Clark Truly, el pequeño de la familia, consiguió evitar la cárcel, las drogas y la religión,
pero no la botella. Tiene cuarenta y tantos, está casado con Shawna Ridge, trabaja en
una empresa de transporte y es el padre de cinco hijos, entre los que están Tiri y
Camio.
Estoy segura de que hubo un día en que esta casa estuvo limpia y era bonita, en que no
tenía partes desvencijadas, descoloridas o retorcidas por negligencia o mal uso, y en
que era el clásico símbolo americano de la esperanza y las oportunidades. Lo mismo
podría decirse de Shawna Ridge Truly; su cara, reluciente y encantadora, sonríe sobre
un cuerpo esbelto y envuelto en virginal encaje blanco en una foto de boda amarilleada
que hay sobre un estante detrás de la mujer grande y apática que es desde que pasó a
ser la persona que ocupa el centro del sofá, antes de pana azul y ahora cubierto por una
pátina gris de hollín, brillante por el roce a la altura de las rodillas. Su cabello, largo y
lacio, es color mondadura de patata, y tiene una mirada oscura y apagada que no para
de pasar de mí al televisor de plasma que llena casi toda la pared que tengo a mi lado.
No se ha ofrecido a apagarla, ni siquiera a quitar el sonido.
La mesa auxiliar que tiene delante está llena de pilas de revistas del corazón, latas de
refresco volcadas, unos calcetines de deporte, pañuelos sucios, un táper de plástico
transparente y vacío con manchas de glaseado azul, una fuente con espirales de
kétchup reseco e incrustado, y un biberón a medio llenar de algo marrón y espumoso.

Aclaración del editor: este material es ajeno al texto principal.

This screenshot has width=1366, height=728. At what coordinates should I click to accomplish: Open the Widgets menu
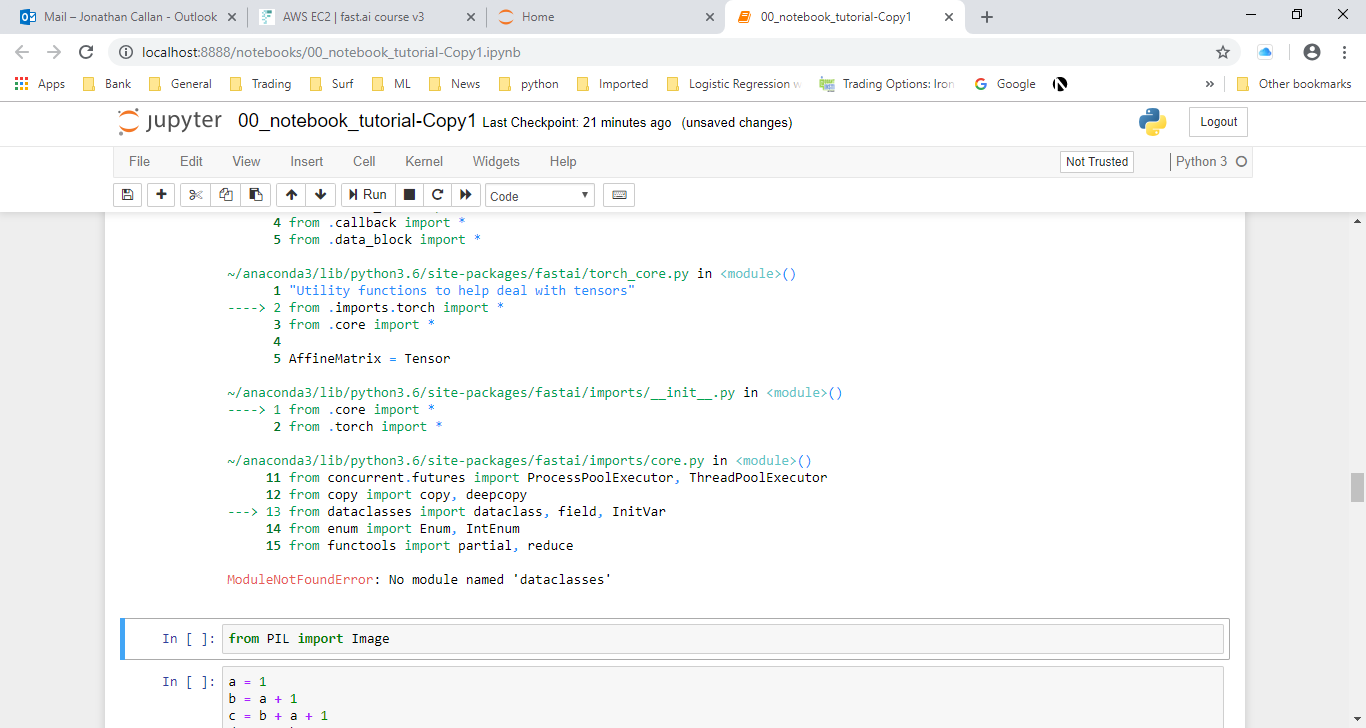tap(496, 161)
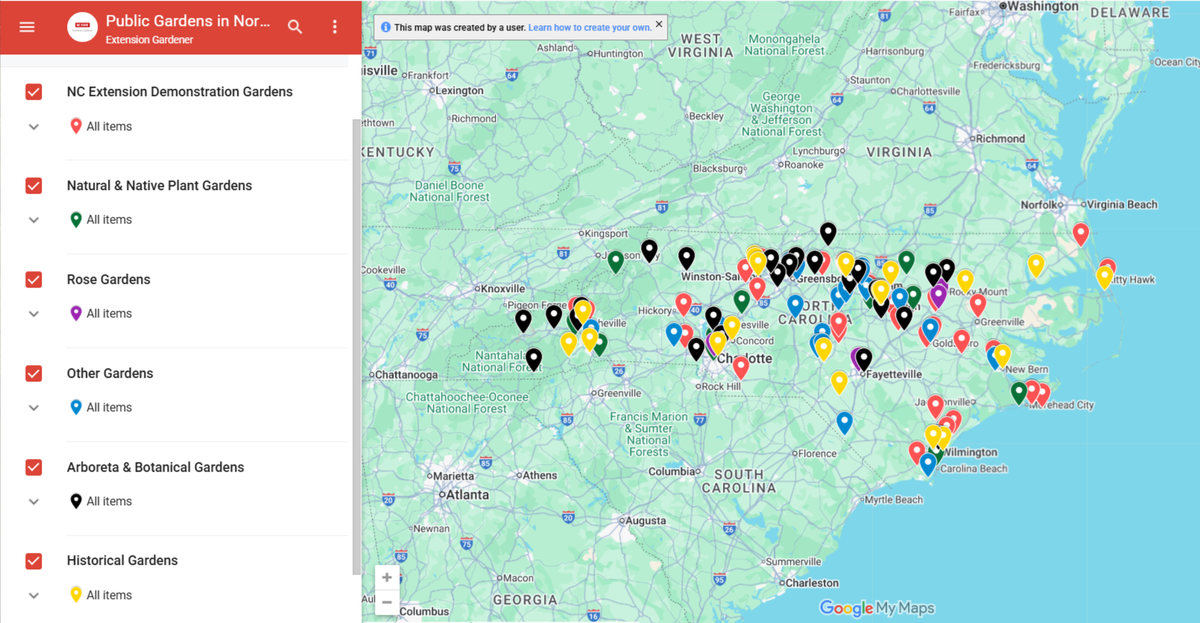Select the green marker icon for Natural & Native Plant Gardens
Screen dimensions: 1200x623
(75, 219)
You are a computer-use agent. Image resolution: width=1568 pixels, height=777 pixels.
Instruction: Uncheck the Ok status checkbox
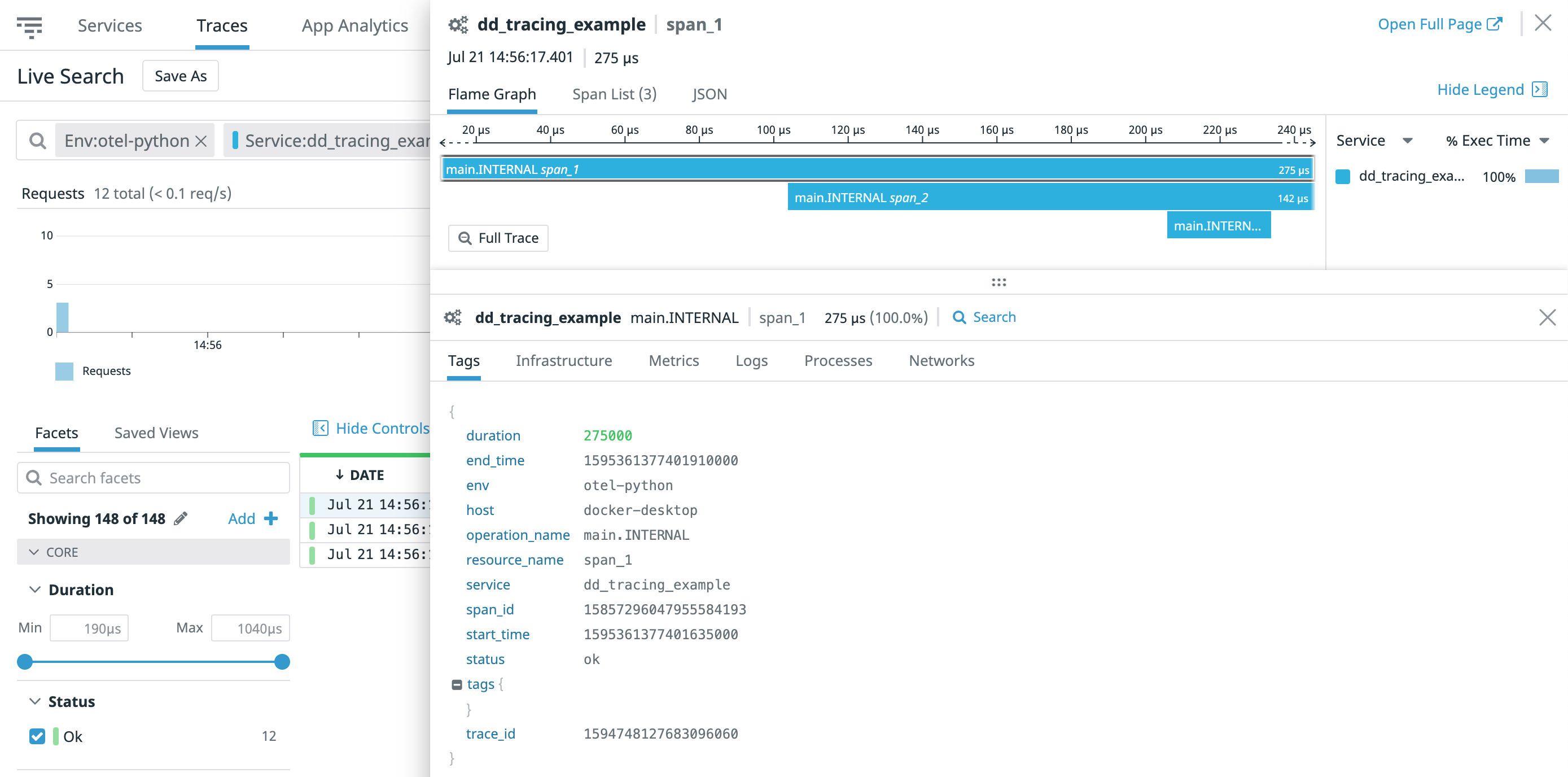(x=37, y=736)
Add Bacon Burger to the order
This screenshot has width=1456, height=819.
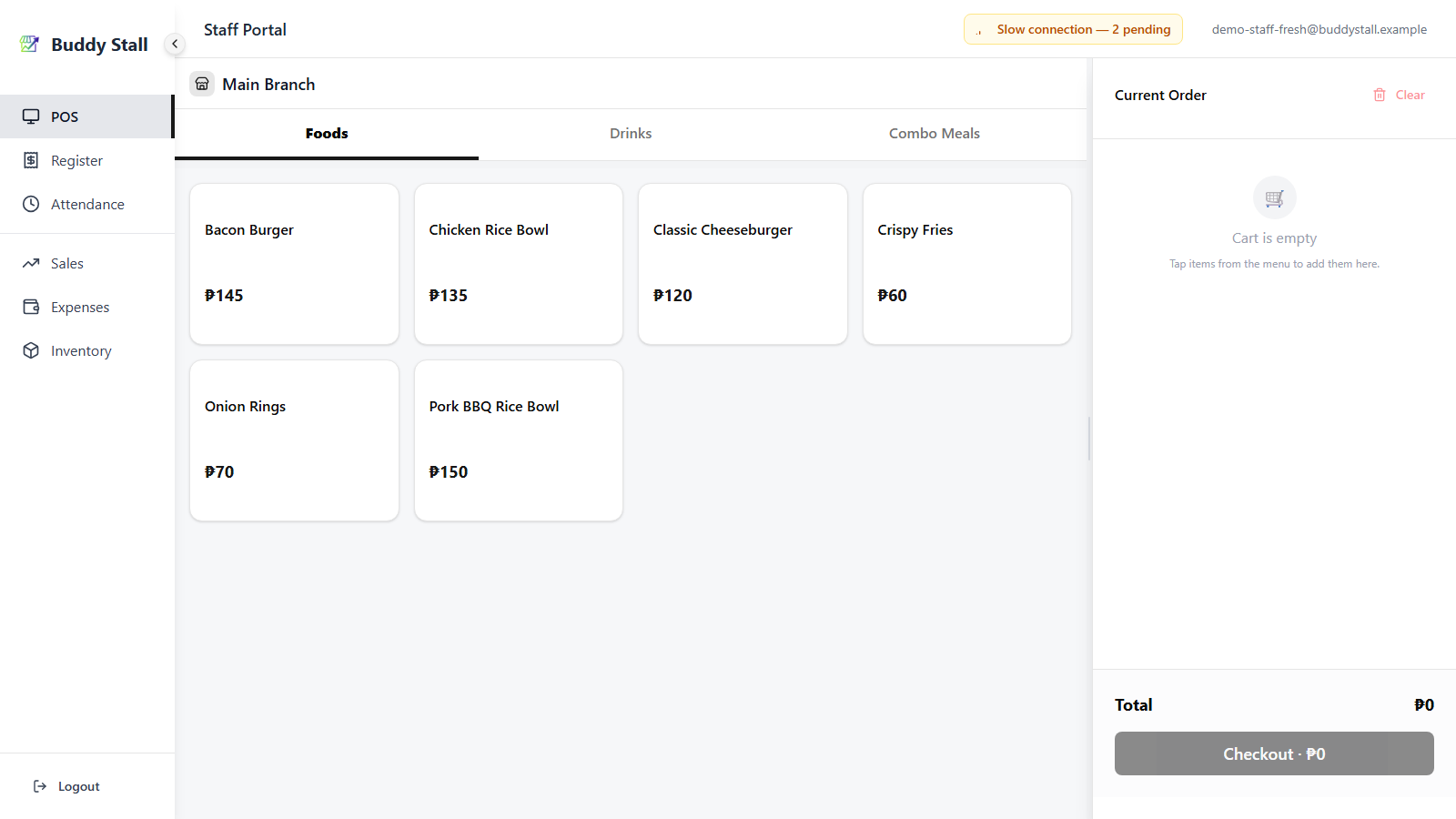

La habitación tiene pegado el olor a fritanga, pañales sucios y trapos mojados. Al pasar
sobre la moqueta, hace unos instantes, se ha hundido bajo mis pies como una babosa
chapoteante.
La hija mayor de Shawna, Jessyca, está de pie junto al sofá, con un bebé colgando en
una cadera y manejando un iPhone con gran pericia con la otra mano. Un considerable
michelín, con un agresivo bronceado, se desparrama entre la camiseta corta y los
vaqueros recortados. Los diminutos deditos del bebé agarran la tela de la camiseta e
intentan llevársela a la boca. Mira al bebé de reojo, llena de cariño maternal; es
evidente el amor que se profesan la una a la otra.